PROBLEM DETAILS.
An exact reprint of the data below is required, line for line.

PROVIDED ENTRIES.

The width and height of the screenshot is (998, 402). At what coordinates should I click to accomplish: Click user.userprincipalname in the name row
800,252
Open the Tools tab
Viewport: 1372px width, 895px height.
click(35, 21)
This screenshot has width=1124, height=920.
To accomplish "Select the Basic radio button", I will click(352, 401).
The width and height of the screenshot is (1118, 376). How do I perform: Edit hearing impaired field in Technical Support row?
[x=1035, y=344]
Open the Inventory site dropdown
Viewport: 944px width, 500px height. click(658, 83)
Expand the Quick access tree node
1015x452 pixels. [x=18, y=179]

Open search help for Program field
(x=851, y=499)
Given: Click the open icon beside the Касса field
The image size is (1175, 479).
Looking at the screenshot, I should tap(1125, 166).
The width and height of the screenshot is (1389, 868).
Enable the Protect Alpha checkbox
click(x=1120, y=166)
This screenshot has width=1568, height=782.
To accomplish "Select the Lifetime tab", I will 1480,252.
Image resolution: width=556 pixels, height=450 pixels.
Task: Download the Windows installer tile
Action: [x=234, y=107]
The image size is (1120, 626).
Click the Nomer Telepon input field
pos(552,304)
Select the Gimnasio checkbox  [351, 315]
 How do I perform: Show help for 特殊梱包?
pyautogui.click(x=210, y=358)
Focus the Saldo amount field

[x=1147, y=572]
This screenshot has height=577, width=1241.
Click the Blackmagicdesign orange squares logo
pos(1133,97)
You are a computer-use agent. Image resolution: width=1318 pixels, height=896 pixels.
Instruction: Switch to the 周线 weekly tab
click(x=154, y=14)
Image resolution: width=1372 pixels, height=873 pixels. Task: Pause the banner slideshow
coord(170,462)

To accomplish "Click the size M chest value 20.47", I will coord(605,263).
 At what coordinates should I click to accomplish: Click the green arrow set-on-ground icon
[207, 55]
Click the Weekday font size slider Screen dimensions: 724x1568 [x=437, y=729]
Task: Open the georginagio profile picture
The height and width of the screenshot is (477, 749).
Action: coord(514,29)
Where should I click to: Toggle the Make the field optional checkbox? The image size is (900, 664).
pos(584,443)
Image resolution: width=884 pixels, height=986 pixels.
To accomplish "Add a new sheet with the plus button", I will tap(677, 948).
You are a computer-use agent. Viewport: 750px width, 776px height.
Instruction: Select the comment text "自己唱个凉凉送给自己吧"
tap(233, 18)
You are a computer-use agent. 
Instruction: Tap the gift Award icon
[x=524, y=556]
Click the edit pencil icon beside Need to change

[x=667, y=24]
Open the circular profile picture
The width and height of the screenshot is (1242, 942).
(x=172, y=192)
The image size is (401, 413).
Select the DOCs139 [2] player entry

WRITTEN ANSWER.
The width and height of the screenshot is (998, 402). At what coordinates should I click to accomplish: Click user.userprincipalname in the name row
800,252
Open the Tools tab
Viewport: 1372px width, 895px height.
click(35, 21)
This screenshot has width=1124, height=920.
To accomplish "Select the Basic radio button", I will click(352, 401).
The width and height of the screenshot is (1118, 376). How do I perform: Edit hearing impaired field in Technical Support row?
[x=1035, y=344]
Open the Inventory site dropdown
Viewport: 944px width, 500px height. click(658, 83)
Expand the Quick access tree node
1015x452 pixels. [x=18, y=179]

Open search help for Program field
(x=851, y=499)
Given: Click the open icon beside the Касса field
The image size is (1175, 479).
Looking at the screenshot, I should tap(1125, 166).
The width and height of the screenshot is (1389, 868).
Enable the Protect Alpha checkbox
click(x=1120, y=166)
This screenshot has width=1568, height=782.
To accomplish "Select the Lifetime tab", I will 1480,252.
Image resolution: width=556 pixels, height=450 pixels.
Task: Download the Windows installer tile
Action: [x=234, y=107]
The image size is (1120, 626).
Click the Nomer Telepon input field
pos(552,304)
Select the Gimnasio checkbox  [351, 315]
 How do I perform: Show help for 特殊梱包?
pyautogui.click(x=210, y=358)
Focus the Saldo amount field

[x=1147, y=572]
This screenshot has height=577, width=1241.
Click the Blackmagicdesign orange squares logo
pos(1133,97)
You are a computer-use agent. Image resolution: width=1318 pixels, height=896 pixels.
Instruction: Switch to the 周线 weekly tab
click(x=154, y=14)
Image resolution: width=1372 pixels, height=873 pixels. Task: Pause the banner slideshow
coord(170,462)

To accomplish "Click the size M chest value 20.47", I will coord(605,263).
 At what coordinates should I click to accomplish: Click the green arrow set-on-ground icon
[207, 55]
Click the Weekday font size slider Screen dimensions: 724x1568 [x=437, y=729]
Task: Open the georginagio profile picture
The height and width of the screenshot is (477, 749).
Action: coord(514,29)
Where should I click to: Toggle the Make the field optional checkbox? The image size is (900, 664).
pos(584,443)
Image resolution: width=884 pixels, height=986 pixels.
To accomplish "Add a new sheet with the plus button", I will tap(677, 948).
You are a computer-use agent. Viewport: 750px width, 776px height.
Instruction: Select the comment text "自己唱个凉凉送给自己吧"
tap(233, 18)
You are a computer-use agent. 
Instruction: Tap the gift Award icon
[x=524, y=556]
Click the edit pencil icon beside Need to change

[x=667, y=24]
Open the circular profile picture
The width and height of the screenshot is (1242, 942).
(x=172, y=192)
The image size is (401, 413).
Select the DOCs139 [2] player entry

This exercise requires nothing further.